* Exercise inputs
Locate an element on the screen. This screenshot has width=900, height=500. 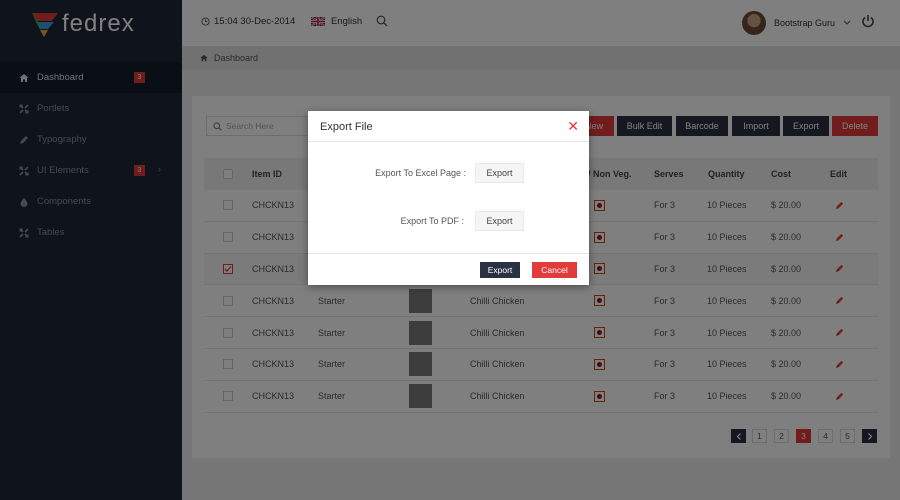
pdf-export-label: Export To PDF : is located at coordinates (432, 221).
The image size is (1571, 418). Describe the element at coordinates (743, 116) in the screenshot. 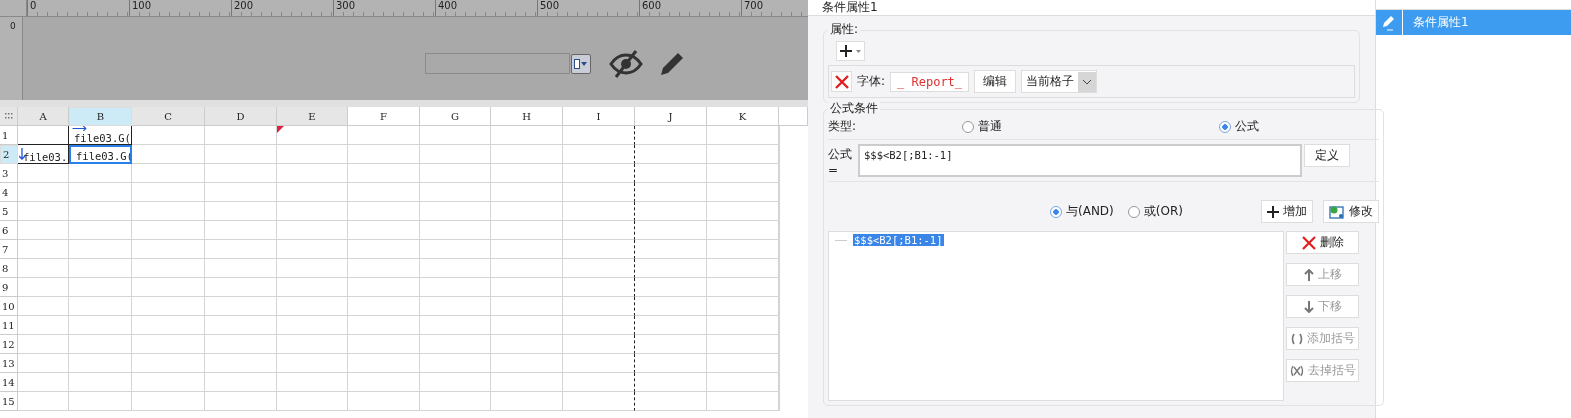

I see `column-header: K` at that location.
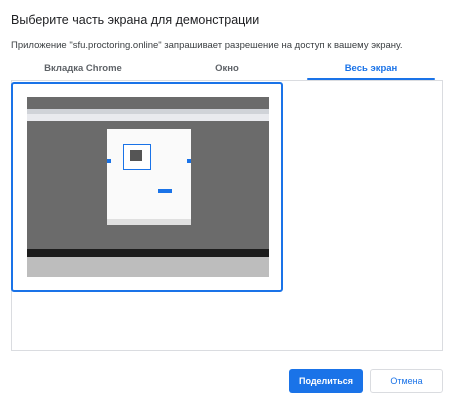  I want to click on share-button: Поделиться, so click(326, 381).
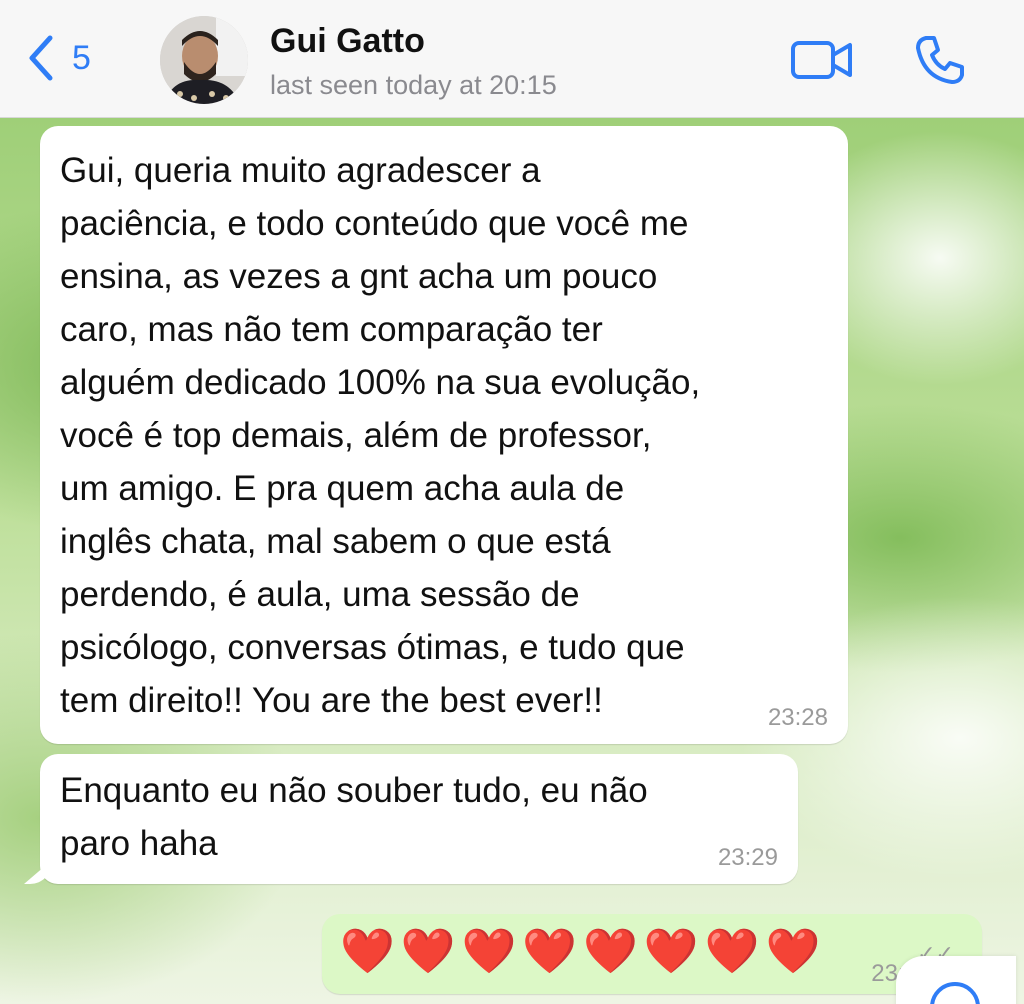 Image resolution: width=1024 pixels, height=1004 pixels. What do you see at coordinates (41, 58) in the screenshot?
I see `chevron-left-icon` at bounding box center [41, 58].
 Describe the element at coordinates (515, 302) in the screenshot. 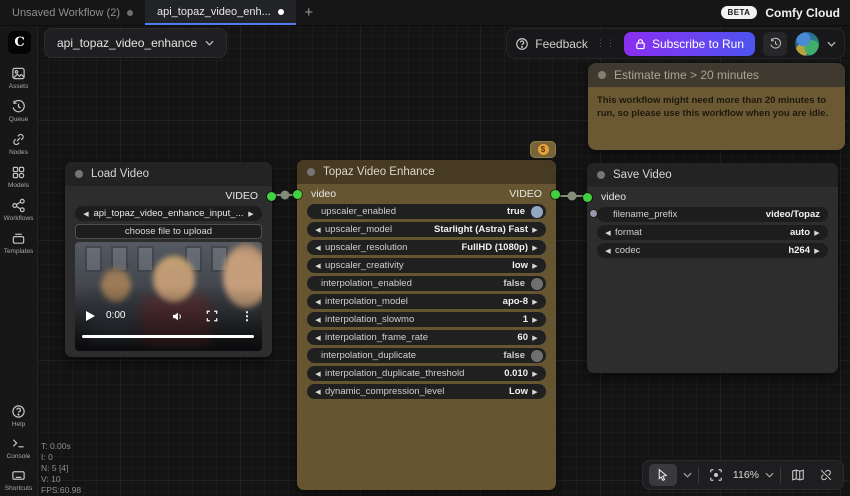

I see `widget-value: apo-8` at that location.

* Try it
Return every line from the start of the lines down to and including the one containing "pdf-export-label: Export To", reproduced without alteration and with the pictures omitted.

* Result
Locate an element on the screen. This screenshot has width=900, height=500. 
pdf-export-label: Export To PDF : is located at coordinates (432, 221).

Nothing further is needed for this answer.